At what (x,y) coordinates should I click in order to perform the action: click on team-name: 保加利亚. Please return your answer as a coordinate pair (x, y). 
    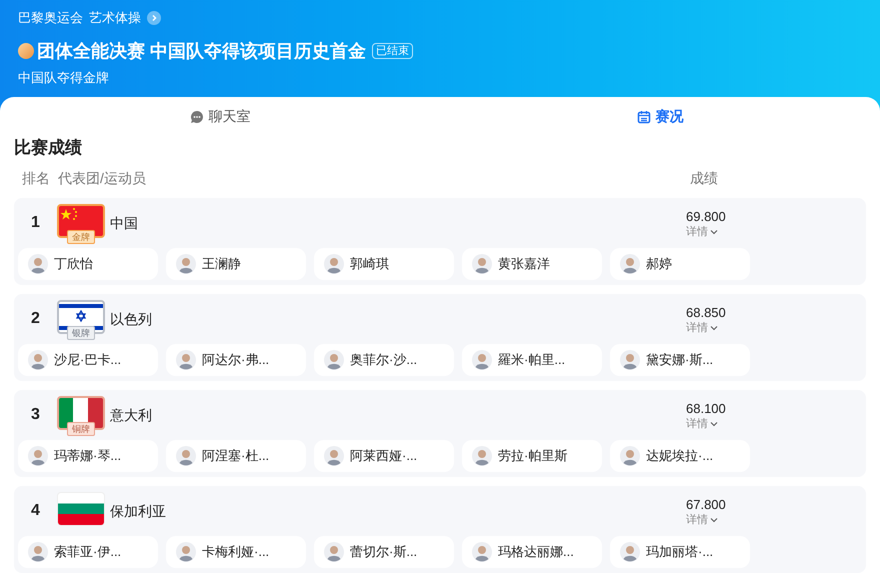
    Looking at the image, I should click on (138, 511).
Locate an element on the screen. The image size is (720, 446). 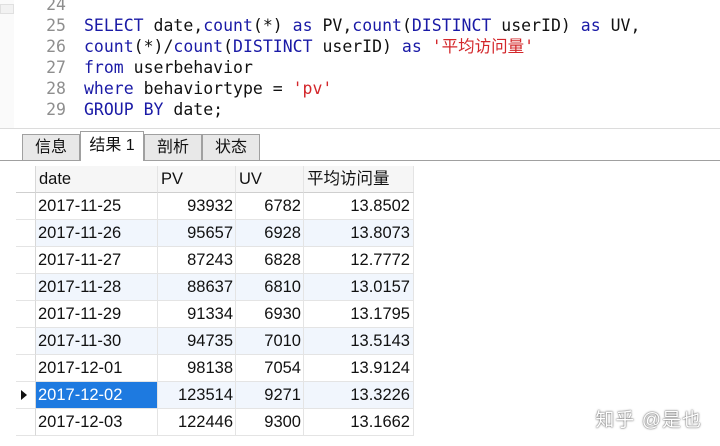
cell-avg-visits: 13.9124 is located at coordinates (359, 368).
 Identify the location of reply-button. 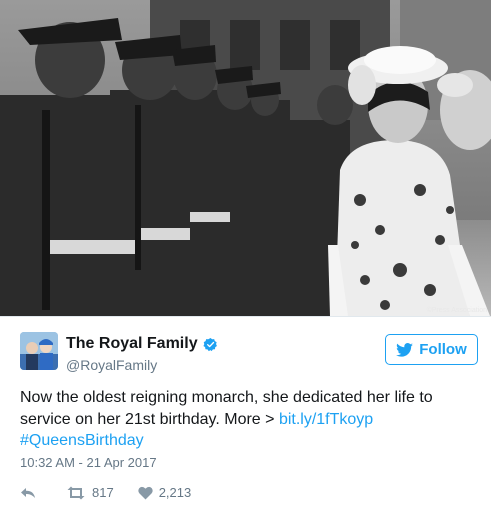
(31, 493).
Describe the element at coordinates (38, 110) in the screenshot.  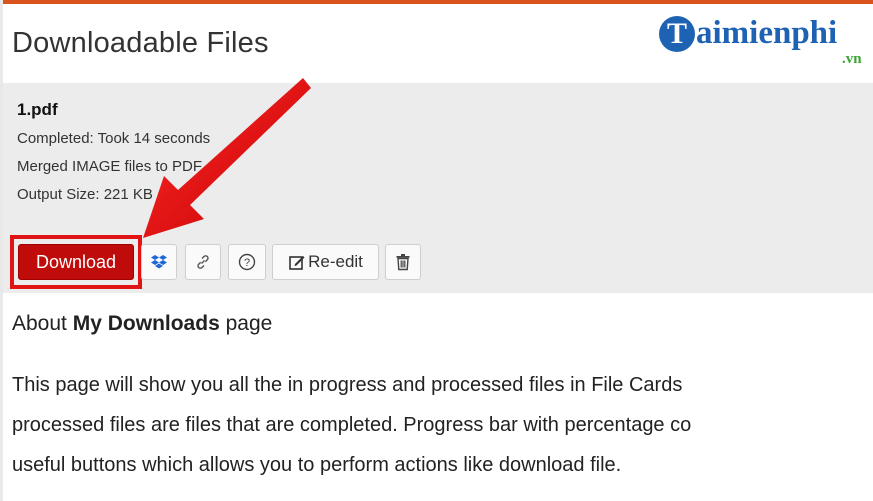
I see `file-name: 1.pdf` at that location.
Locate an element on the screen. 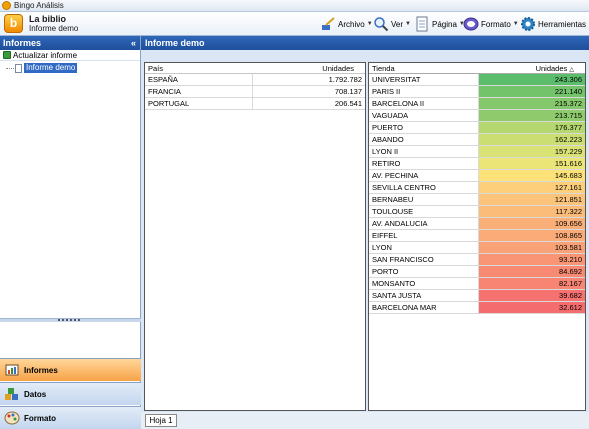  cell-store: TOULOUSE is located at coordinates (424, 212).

====

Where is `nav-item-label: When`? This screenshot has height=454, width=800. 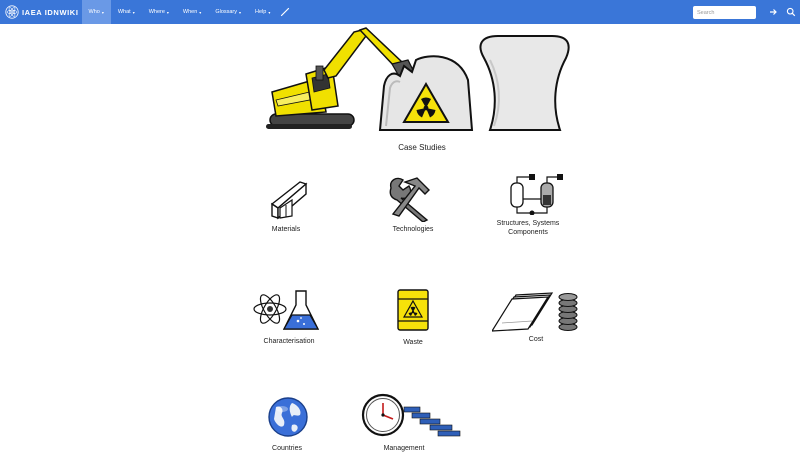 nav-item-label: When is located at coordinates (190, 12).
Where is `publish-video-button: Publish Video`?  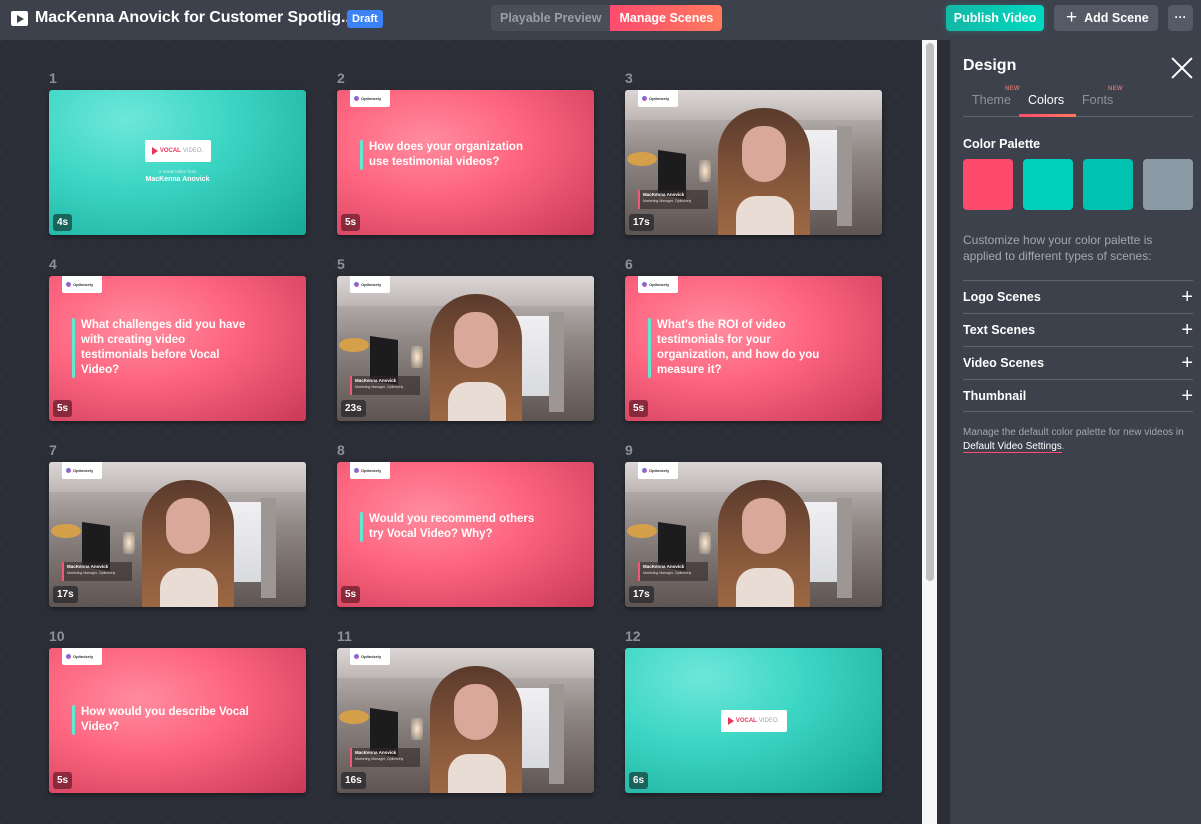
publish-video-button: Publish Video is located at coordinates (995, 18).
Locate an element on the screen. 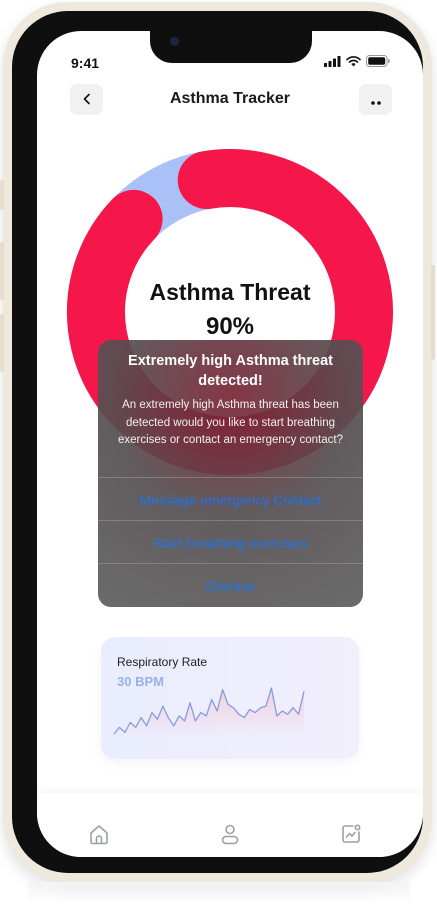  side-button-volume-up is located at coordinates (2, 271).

====

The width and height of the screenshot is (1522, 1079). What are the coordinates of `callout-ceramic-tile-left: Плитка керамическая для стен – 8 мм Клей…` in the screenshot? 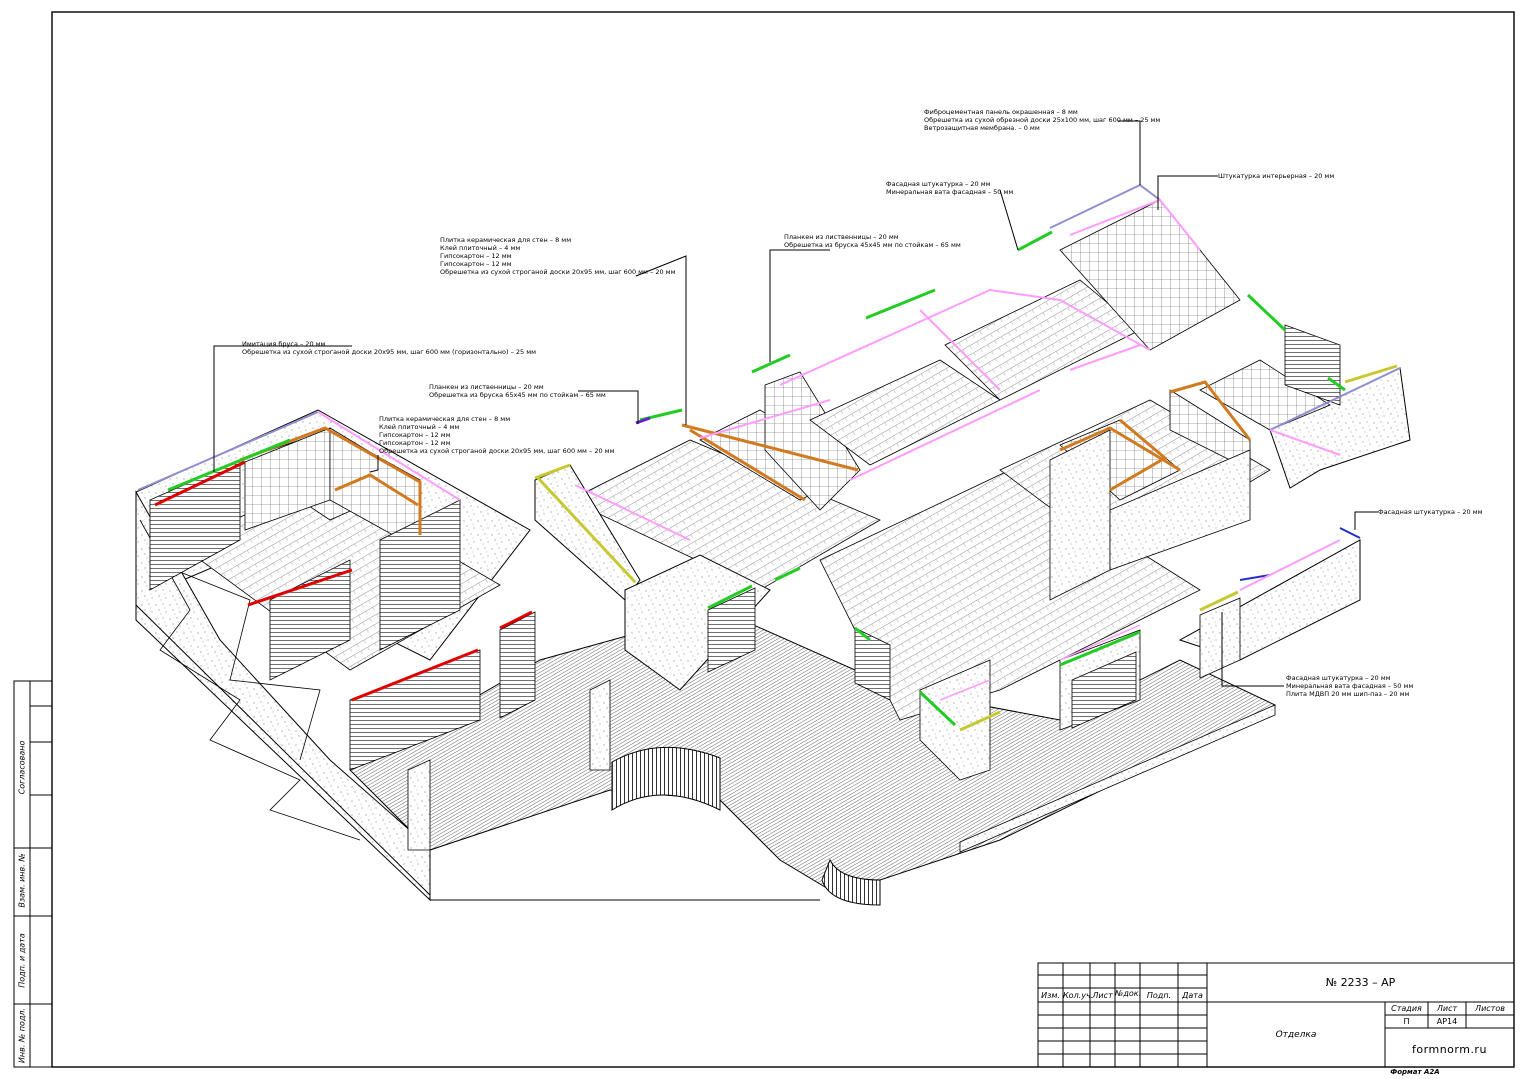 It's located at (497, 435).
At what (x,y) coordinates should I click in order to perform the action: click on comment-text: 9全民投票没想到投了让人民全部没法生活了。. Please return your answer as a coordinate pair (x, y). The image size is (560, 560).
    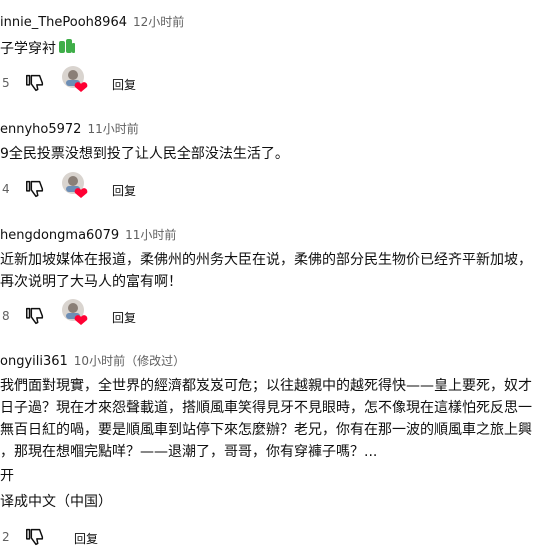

====

Instruction = Show every line of the records that contains the word "should". Case counts.

Exercise output =
At what (x,y) coordinates should I click in order to perform the action: click on team-name: 保加利亚. Please return your answer as a coordinate pair (x, y). 
    Looking at the image, I should click on (138, 511).
At what (x,y) coordinates should I click in order to perform the action: click on comment-text: 9全民投票没想到投了让人民全部没法生活了。. Please return your answer as a coordinate pair (x, y). The image size is (560, 560).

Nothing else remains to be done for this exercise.